(RECORDS TO PROCESS)

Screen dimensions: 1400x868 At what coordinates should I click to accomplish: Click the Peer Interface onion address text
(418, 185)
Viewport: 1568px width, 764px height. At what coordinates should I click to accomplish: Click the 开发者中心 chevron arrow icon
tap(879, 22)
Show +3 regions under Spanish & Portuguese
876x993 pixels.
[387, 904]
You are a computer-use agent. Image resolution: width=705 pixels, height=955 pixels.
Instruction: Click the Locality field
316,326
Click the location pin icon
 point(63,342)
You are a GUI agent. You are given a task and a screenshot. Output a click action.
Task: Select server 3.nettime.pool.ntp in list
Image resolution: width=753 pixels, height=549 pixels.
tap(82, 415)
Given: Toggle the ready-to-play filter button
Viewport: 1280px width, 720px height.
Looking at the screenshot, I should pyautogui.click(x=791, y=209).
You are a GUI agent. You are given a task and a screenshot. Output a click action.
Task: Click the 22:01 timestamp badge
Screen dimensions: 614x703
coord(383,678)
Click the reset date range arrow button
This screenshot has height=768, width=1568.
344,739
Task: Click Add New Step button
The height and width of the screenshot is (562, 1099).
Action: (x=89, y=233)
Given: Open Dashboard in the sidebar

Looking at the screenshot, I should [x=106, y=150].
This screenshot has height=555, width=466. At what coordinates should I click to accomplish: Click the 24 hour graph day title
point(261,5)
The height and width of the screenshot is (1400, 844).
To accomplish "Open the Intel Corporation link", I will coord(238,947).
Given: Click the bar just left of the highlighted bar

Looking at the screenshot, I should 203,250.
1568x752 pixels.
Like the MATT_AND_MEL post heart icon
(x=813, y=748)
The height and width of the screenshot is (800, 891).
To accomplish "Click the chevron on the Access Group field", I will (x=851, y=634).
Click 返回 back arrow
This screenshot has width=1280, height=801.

(End RECORDS TO PROCESS)

DESCRIPTION OF THE TASK —
Copy all the entries exactly.

REPLY —
Screen dimensions: 1400x868 At what coordinates should I click to accomplish: Click the Peer Interface onion address text
(418, 185)
Viewport: 1568px width, 764px height. At what coordinates should I click to accomplish: Click the 开发者中心 chevron arrow icon
tap(879, 22)
Show +3 regions under Spanish & Portuguese
876x993 pixels.
[387, 904]
You are a computer-use agent. Image resolution: width=705 pixels, height=955 pixels.
Instruction: Click the Locality field
316,326
Click the location pin icon
 point(63,342)
You are a GUI agent. You are given a task and a screenshot. Output a click action.
Task: Select server 3.nettime.pool.ntp in list
Image resolution: width=753 pixels, height=549 pixels.
tap(82, 415)
Given: Toggle the ready-to-play filter button
Viewport: 1280px width, 720px height.
Looking at the screenshot, I should pyautogui.click(x=791, y=209).
You are a GUI agent. You are given a task and a screenshot. Output a click action.
Task: Click the 22:01 timestamp badge
Screen dimensions: 614x703
coord(383,678)
Click the reset date range arrow button
This screenshot has height=768, width=1568.
344,739
Task: Click Add New Step button
The height and width of the screenshot is (562, 1099).
Action: (x=89, y=233)
Given: Open Dashboard in the sidebar

Looking at the screenshot, I should [x=106, y=150].
This screenshot has height=555, width=466. At what coordinates should I click to accomplish: Click the 24 hour graph day title
point(261,5)
The height and width of the screenshot is (1400, 844).
To accomplish "Open the Intel Corporation link", I will coord(238,947).
Given: Click the bar just left of the highlighted bar

Looking at the screenshot, I should 203,250.
1568x752 pixels.
Like the MATT_AND_MEL post heart icon
(x=813, y=748)
The height and width of the screenshot is (800, 891).
To accomplish "Click the chevron on the Access Group field", I will (x=851, y=634).
Click 返回 back arrow
This screenshot has width=1280, height=801.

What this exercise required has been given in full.